MEDIA 転職支援メディア
2024.05.14
内定から入社まで
転職の内定承諾の伝え方と入社までの流れ・退職交渉のポイント【例文あり】
企業からの「内定」はうれしいものですね。ただ、初めての転職活動では内定をもらった後にも様々な疑問が思い浮かぶと思います。「企業からの『内定通知書』はどの項目をしっかり読んだ方がいいの?」「内定を承諾する前に確認をしておいた方がいいことは?」「内定を承諾したいけど、現職に退職日を申し入れ、退職日・入社日を調整するのが不安」「退職までに有給は消化できるだろうか」など、疑問・不安が出てくる方も多いのではないでしょうか。今回は、転職で企業に内定をもらってから入社までの一連の流れを説明します。
目次
内定から入社までの流れ
内定通知から入社までの流れは上の図のようになります。
内定通知をされた場合、一般的には内定には有効期限があります。1週間程度で入社承諾の可否の意思表明をしなければ、内定が無効になってしまう可能性もあるので注意しましょう。 新卒の時とは違い、中途採用はタイムリーな入社が求められます。採用企業側もあなたに辞退された場合は別の候補者へ内定を出す動きをとらなければならず、回答期限は短めです。 複数社を比較して入社したいときには、この内定の回答期限も踏まえて、同時期に内定を得るように活動することもポイントです。
内定承諾の意思決定は、退職の申し出の前で大丈夫です。内定通知書には入社日が記載されており、退職日が決まってからではないと回答してはいけないのでは?と思われるかもしれませんが、承諾の意思表示をしてから退職日を決定するのが一般的な流れです。
入社日は応相談と補足されている場合も多く、心配であればどのくらいまで入社を待ってもらえるのか確認しましょう。確認をする際は、もちろんなるべく企業の希望入社日を目指して退職日を調整する、という旨も併せて伝えると好印象です。
承諾の意思を示した後は、速やかに現職の上司に退職を申し出ます。
退職の申し出は、内定後、非常に苦労をする方も多いので、こちらの記事でも進め方をご紹介させていただきます。
内定承諾前に雇用条件を確認する
内定をもらったら、まずは、内定に対するお礼と書面を確認する旨を伝えましょう。
雇用条件を書面で確認する
電話や面談で口頭で「内定」と伝えられる場合があります。
労働基準法※では、企業が採用の際、労働者に対して明示しなければならない事項が定められています。その中でも、書面での交付が義務付けられている事項もあるため、口頭で「内定」と言われた場合でもすぐには承諾せず、必ず書面を確認した上で承諾しましょう。口頭で「内定」と言われた場合も法的拘束力は発生するので、企業は基本的に、経歴詐称が発覚するなどの条件に当てはまらなければ、内定を取り消すことはできません。書面の提示がない場合は、書面の発行を担当者に依頼します。
◆ ◆ ◆ ◆
課題 A → 転職の内定に関する記事では、内定通知を受けてからどのくらいの期間で入社承諾の可否を伝えないと、内定が無効になるおそれがあるとされていますか。
課題 B → 転職の内定に関する記事のうち、「内定承諾前に雇用条件を確認する」を含む語句で始まり「の発行を担当者に依頼します。」で終わる部分を、一字も変えずに書き出してください。
上の記事だけを根拠にしてください。

コレクションから取り出したレコード →
◆ ◆ ◆ ◆
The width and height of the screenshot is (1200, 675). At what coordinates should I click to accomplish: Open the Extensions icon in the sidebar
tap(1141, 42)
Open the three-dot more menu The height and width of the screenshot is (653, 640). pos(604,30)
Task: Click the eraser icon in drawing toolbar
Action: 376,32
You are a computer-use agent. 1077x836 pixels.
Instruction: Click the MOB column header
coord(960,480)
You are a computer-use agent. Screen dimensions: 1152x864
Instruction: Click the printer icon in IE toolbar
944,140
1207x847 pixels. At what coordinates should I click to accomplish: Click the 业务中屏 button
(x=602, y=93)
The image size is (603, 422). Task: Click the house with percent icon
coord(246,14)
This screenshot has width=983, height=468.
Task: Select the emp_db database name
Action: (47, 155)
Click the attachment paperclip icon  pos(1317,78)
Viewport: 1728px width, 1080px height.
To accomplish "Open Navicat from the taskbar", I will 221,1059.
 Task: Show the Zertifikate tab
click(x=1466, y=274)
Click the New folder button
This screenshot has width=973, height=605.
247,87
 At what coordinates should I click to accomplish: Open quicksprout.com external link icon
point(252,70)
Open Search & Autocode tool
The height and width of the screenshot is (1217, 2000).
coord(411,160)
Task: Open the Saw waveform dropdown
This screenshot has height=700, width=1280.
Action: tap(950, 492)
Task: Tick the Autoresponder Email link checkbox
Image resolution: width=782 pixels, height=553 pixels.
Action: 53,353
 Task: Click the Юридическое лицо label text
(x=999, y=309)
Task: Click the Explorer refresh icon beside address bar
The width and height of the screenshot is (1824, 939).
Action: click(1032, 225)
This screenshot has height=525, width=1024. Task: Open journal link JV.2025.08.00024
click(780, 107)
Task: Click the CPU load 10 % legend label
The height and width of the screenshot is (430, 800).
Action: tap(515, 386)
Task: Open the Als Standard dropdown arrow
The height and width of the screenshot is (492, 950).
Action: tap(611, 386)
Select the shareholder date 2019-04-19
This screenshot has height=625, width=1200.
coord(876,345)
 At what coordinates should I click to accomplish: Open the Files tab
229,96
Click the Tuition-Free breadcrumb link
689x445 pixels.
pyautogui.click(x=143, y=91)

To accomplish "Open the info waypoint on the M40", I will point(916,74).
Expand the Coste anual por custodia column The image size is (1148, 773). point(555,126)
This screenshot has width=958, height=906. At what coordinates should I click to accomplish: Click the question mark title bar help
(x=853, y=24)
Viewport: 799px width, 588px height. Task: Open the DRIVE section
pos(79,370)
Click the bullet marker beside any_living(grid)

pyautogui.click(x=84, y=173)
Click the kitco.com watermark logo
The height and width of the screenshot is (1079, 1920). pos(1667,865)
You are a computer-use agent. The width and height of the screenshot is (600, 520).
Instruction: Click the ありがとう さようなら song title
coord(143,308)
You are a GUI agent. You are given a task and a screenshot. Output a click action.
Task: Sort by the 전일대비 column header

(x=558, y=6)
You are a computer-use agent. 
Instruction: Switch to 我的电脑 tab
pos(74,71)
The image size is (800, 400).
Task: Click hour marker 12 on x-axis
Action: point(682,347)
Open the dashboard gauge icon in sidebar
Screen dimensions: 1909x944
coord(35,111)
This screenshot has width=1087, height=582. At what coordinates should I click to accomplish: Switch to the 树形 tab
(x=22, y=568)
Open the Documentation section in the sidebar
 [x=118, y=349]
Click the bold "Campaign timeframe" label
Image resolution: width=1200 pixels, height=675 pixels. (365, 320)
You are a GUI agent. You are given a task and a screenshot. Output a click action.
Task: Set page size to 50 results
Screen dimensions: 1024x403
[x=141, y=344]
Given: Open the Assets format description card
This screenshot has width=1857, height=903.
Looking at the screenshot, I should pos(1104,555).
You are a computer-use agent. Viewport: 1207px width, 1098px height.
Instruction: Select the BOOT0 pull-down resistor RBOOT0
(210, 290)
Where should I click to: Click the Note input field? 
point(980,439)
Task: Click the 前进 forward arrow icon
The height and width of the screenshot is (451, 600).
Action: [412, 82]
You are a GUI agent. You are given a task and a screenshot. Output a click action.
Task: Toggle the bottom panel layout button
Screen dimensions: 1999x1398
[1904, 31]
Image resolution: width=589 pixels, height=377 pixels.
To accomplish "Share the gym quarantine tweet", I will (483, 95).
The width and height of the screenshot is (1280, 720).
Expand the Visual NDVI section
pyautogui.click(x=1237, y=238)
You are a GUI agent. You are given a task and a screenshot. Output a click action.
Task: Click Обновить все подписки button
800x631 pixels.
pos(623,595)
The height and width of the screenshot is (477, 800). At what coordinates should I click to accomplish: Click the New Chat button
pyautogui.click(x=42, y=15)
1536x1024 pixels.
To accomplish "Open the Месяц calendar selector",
◆ ◆ ◆ ◆
期待される出力 A → 1週間程度です。

期待される出力 B →
内定承諾前に雇用条件を確認する
内定をもらったら、まずは、内定に対するお礼と書面を確認する旨を伝えましょう。
雇用条件を書面で確認する
電話や面談で口頭で「内定」と伝えられる場合があります。
労働基準法※では、企業が採用の際、労働者に対して明示しなければならない事項が定められています。その中でも、書面での交付が義務付けられている事項もあるため、口頭で「内定」と言われた場合でもすぐには承諾せず、必ず書面を確認した上で承諾しましょう。口頭で「内定」と言われた場合も法的拘束力は発生するので、企業は基本的に、経歴詐称が発覚するなどの条件に当てはまらなければ、内定を取り消すことはできません。書面の提示がない場合は、書面の発行を担当者に依頼します。